Outdoors, it's a little harder. Without a power meter, you pretty much go by feel and heart rate - with a power meter you can program your head unit to display your current power zone and try to follow similar principles. 

By learning to optimize my rides using these 'zones', I've increased my FTP considerably, and improved my endurance, and done it in a relatively short period of time (i started this in earnest around the first of the year). 

To specifically answer the OP's questions. Is a power meter needed? Nope. Is it nice to have, and will it help make 'improving' easier? Absolutely! And it doesn't have to be an expensive unit - one of the simple single sided units is fine - hub based, crank based or pedal based all work great - doesn't really matter - all you need is a good idea where your power is averaged over 3-5 seconds and you can use this information to improve your riding.


----------



## Jay Strongbow (May 8, 2010)

Most beginners end up discovering they need/want a lot more stuff than they initially expected. More clothing, lights, new/different tires, home trainer, pumps, different gearing, tools, the list goes on and on. Most people calling themselves beginners probably don't have everything yet and probably didn't budget for future want/needs.

I don't know if you'd like a power meter or not but as a beginner I'd wait until you're sure you have the basics before allocating your money to the luxury stuff like a power meter.


----------



## MMsRepBike (Apr 1, 2014)

Boy am I happy that I've had a power meter for years and years.

Got one well before I knew how to use it effectively.

RECORD EXTRACTS:
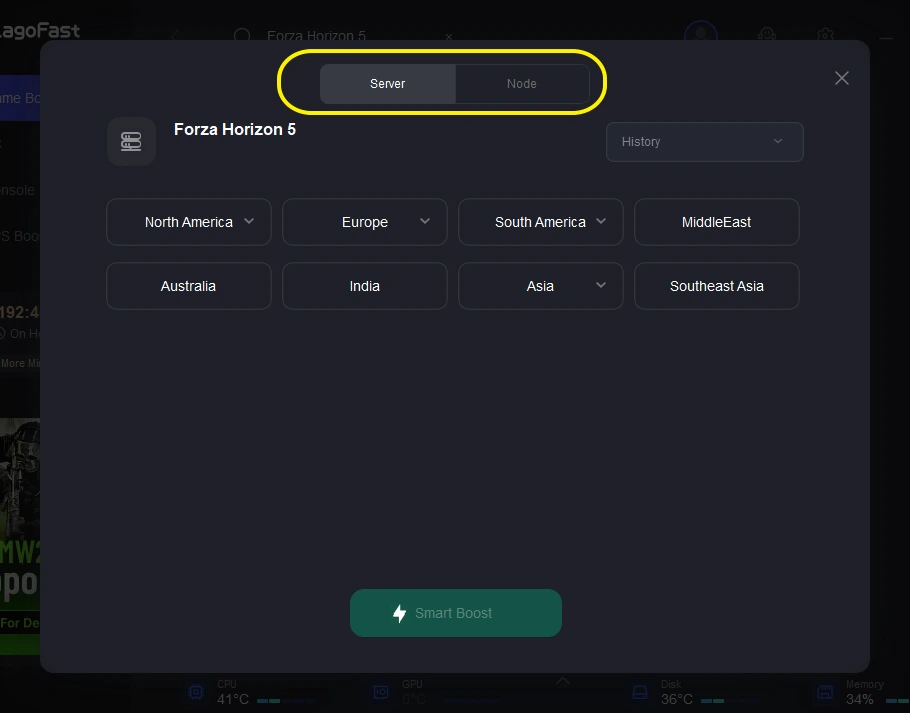This screenshot has height=713, width=910.
Task: Click the server stack icon beside Forza Horizon 5
Action: (x=131, y=141)
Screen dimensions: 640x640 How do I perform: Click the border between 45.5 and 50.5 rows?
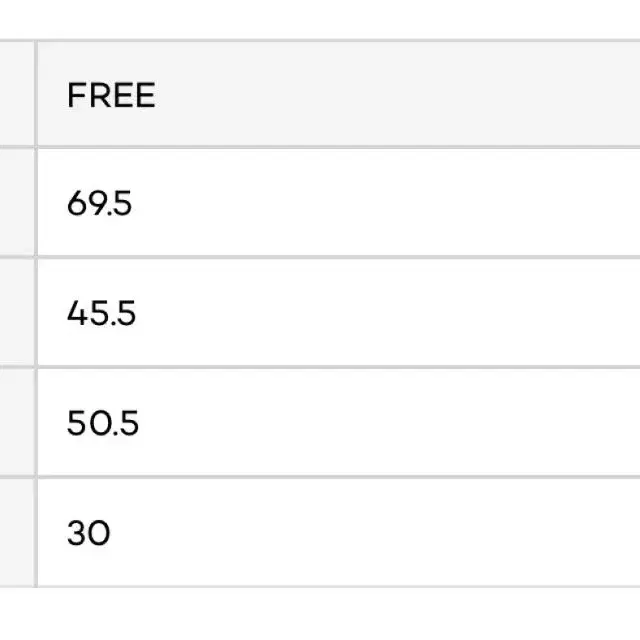320,367
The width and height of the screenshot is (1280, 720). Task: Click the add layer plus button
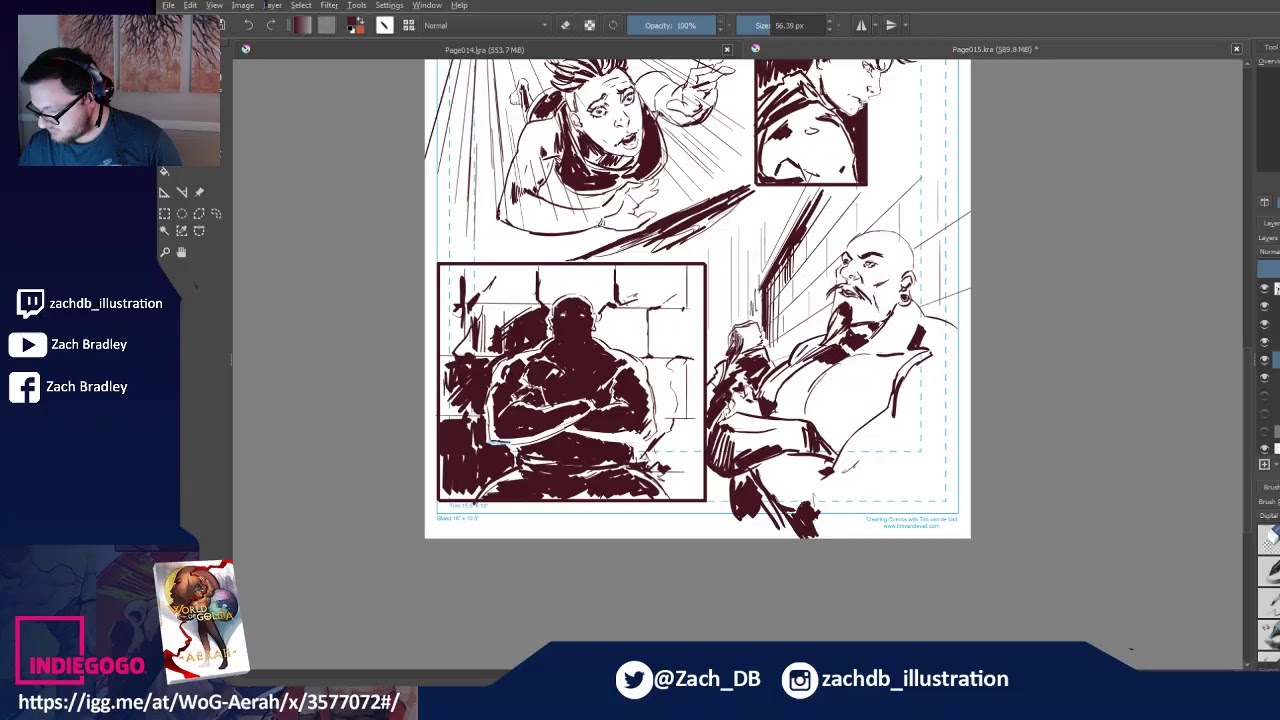tap(1264, 465)
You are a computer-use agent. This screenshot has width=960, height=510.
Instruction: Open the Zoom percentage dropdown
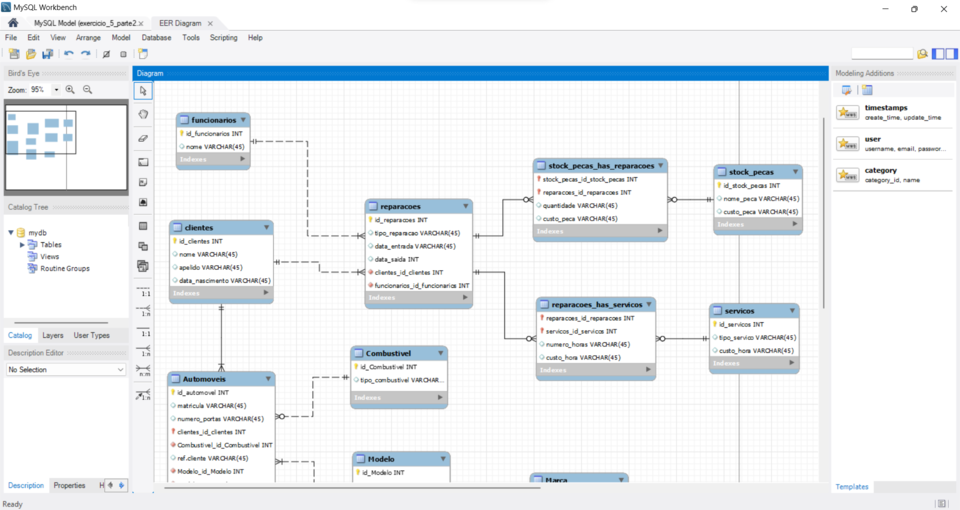[x=56, y=90]
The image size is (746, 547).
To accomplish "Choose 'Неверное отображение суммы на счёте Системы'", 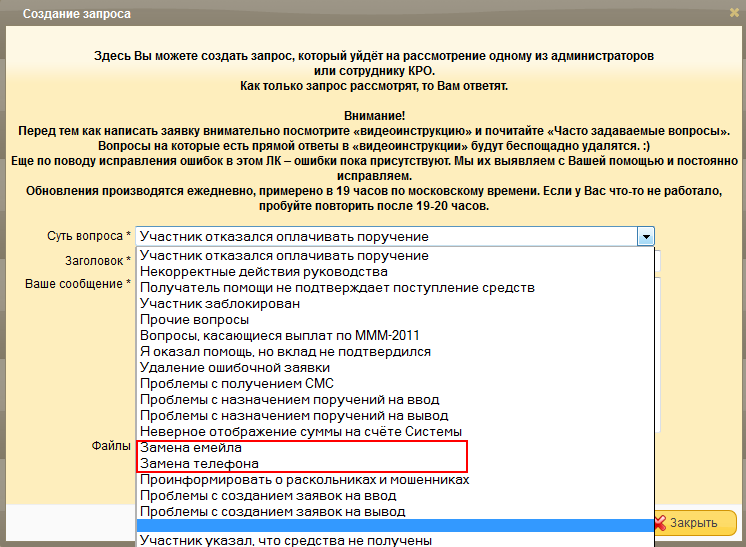I will 299,432.
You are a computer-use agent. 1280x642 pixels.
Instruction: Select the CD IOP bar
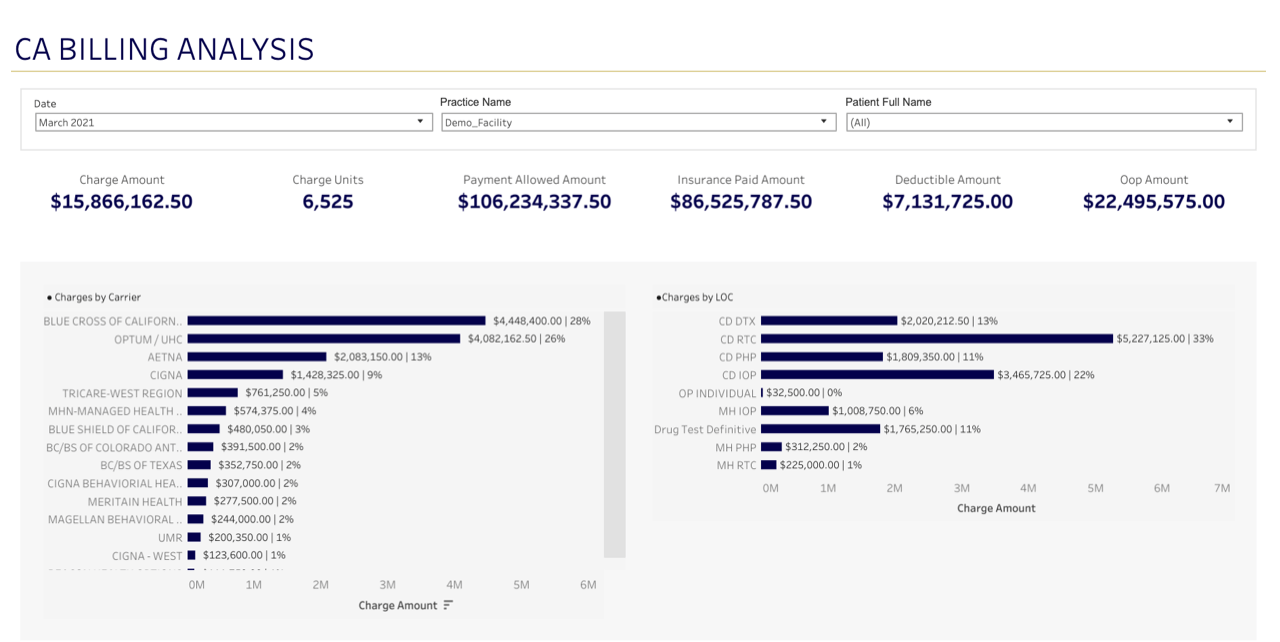877,375
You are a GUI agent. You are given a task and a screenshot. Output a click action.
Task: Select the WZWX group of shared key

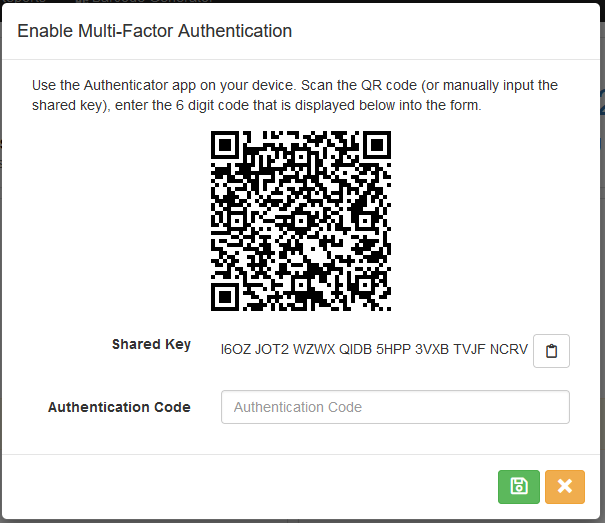[x=314, y=349]
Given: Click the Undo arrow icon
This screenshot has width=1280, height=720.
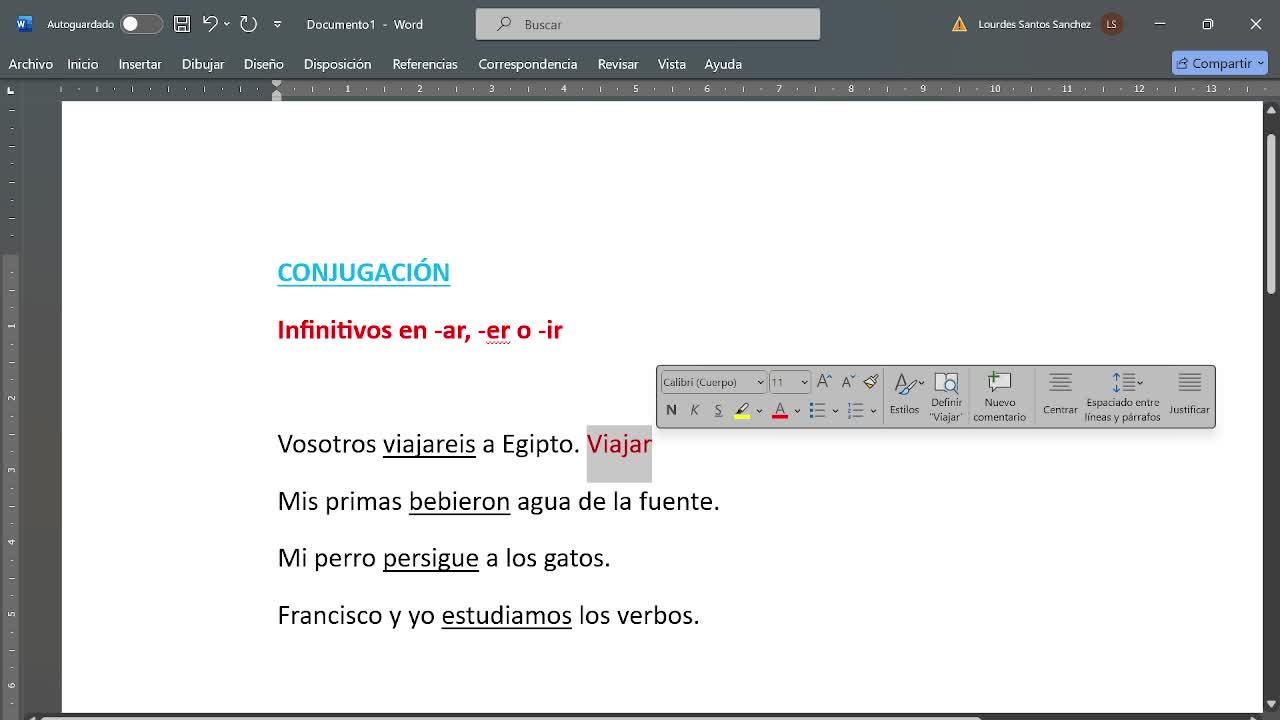Looking at the screenshot, I should click(210, 24).
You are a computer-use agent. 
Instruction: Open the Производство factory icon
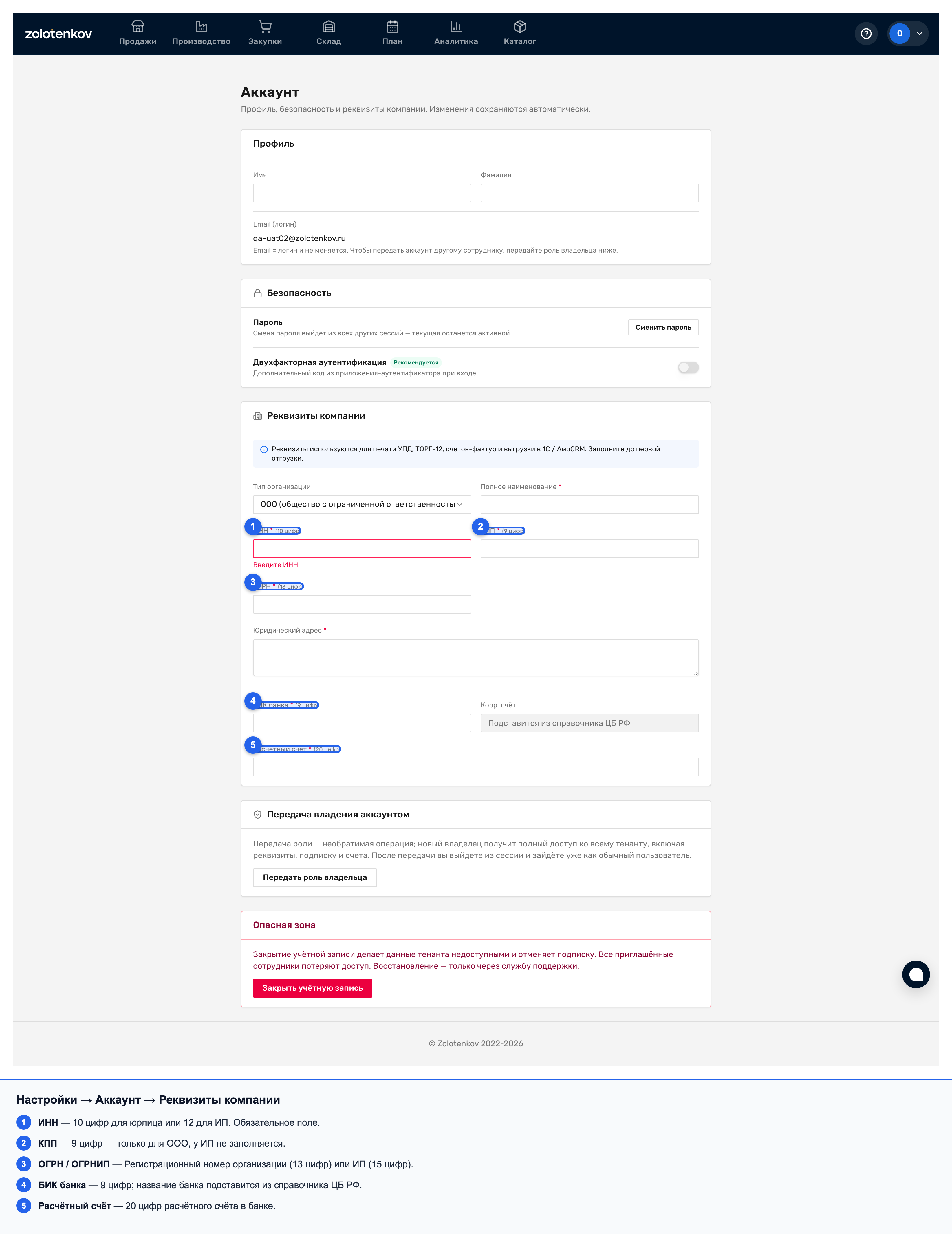202,27
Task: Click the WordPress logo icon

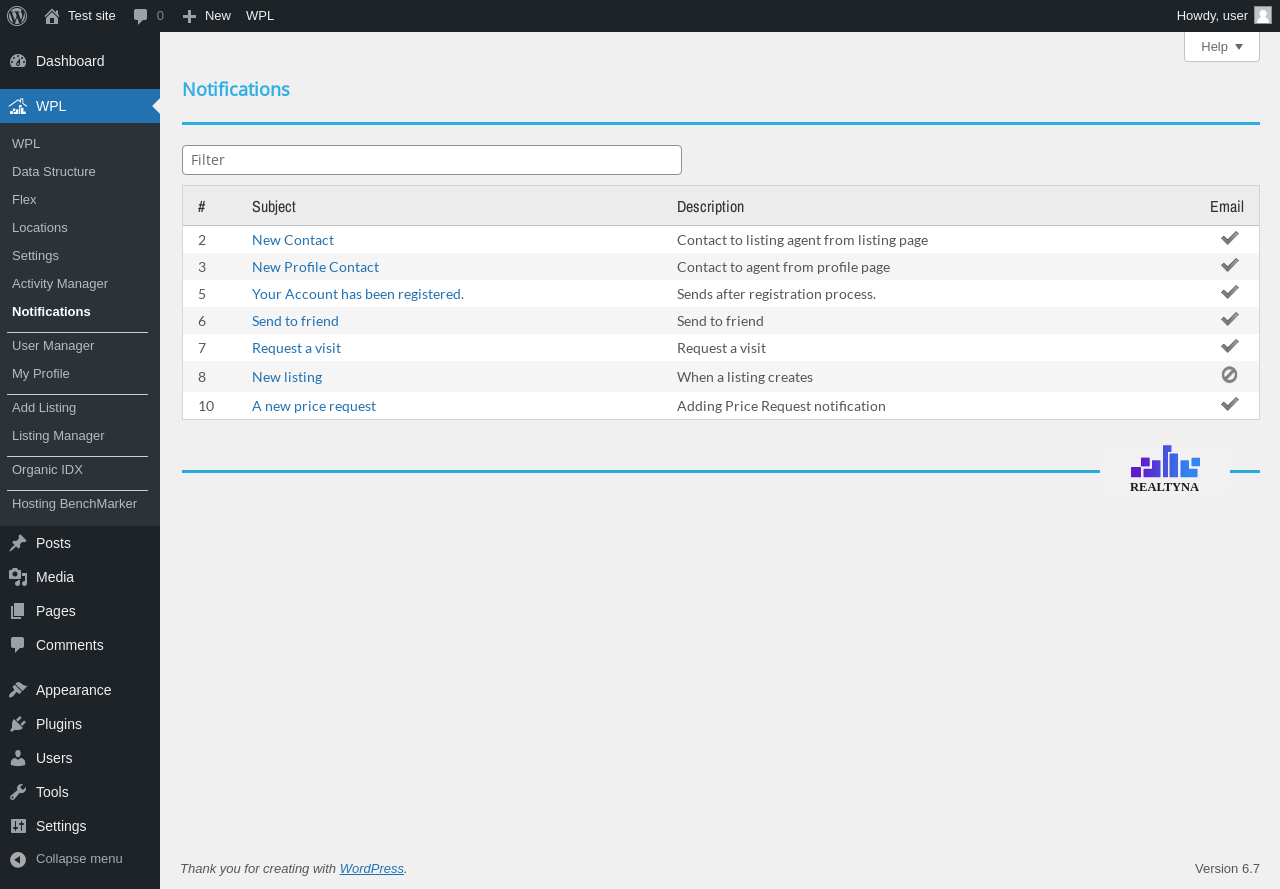Action: tap(16, 16)
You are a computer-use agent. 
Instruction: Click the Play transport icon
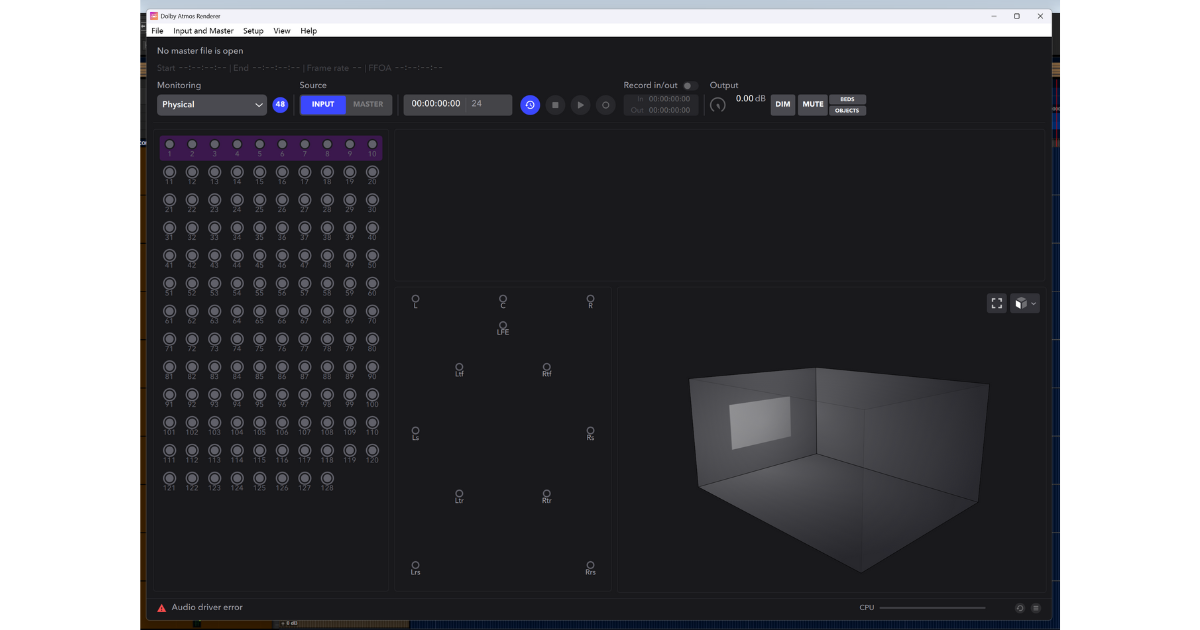[x=580, y=105]
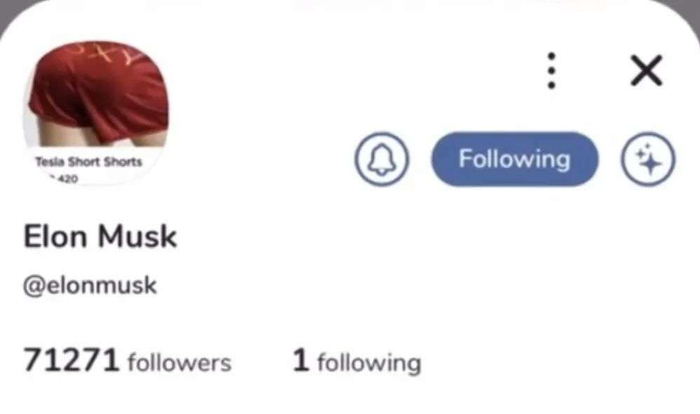The image size is (700, 414).
Task: Click the 'Tesla Short Shorts' avatar caption
Action: tap(88, 162)
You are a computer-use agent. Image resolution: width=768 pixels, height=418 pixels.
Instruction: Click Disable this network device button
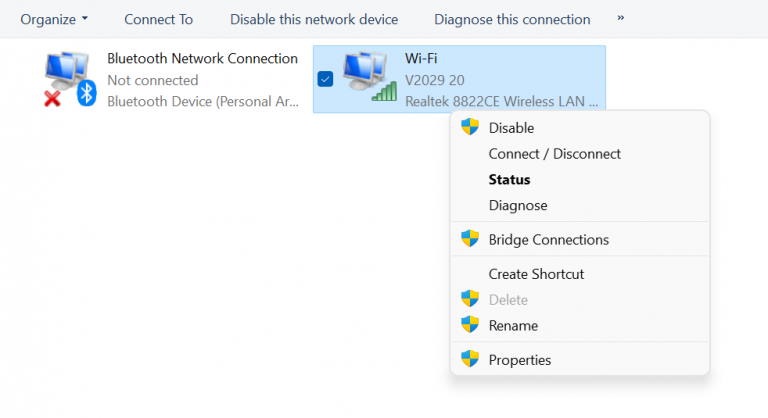314,19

TASK DIRECTIONS: Resume the forum thread on cycling power meters, continuing it from its final sentence.

RESPONSE TO THE EXERCISE:
Now I can look back over those years and make graphs and chart progress and analyze how I felt vs. how I performed. I can see my weaknesses and strengths (which are opposite to what myself and all around me thought).

Boy I'm happy that as a newbie I had a power meter, even if I wasn't "using" it the right way at the time. Seeing how the wheels were less than $500 from performance with a power meter included, it didn't even cost me much of anything. What a great decision that was at the time. 

People were telling me it was just a luxury item I didn't need or wouldn't be useful. Glad I didn't listen to them.


----------



## kiwisimon (Oct 30, 2002)

plag said:


> Just want to get better overall fitness strength and endurance .


In that case save the money for a PM and use it to enter in a few events each month for a year, doesn't matter what, just enter. Club rides twice a week will do more for your performance than anything you can buy. Good luck.


----------



## Kerry Irons (Feb 25, 2002)

SwiftSolo said:


> "why can't I just time my rides" you ask? Two things. Doing the same ride day after day is boring as hell. Further, If you have a 2mph tail wind one day and a 2mph headwind the next you will not notice it except that data will tell you that your fitness is moving backwards. The power meter doesn't lie.


Yes, but this guy is just getting started. Unless he is bringing major fitness from some other sport, he will be able to easily see improvements over the year and season to season. No "need" for a power meter to see this.


----------



## SwiftSolo (Jun 7, 2008)

That would be true if training and fitness were linear--but they are not for most folks. Winter and other distractions cause setbacks.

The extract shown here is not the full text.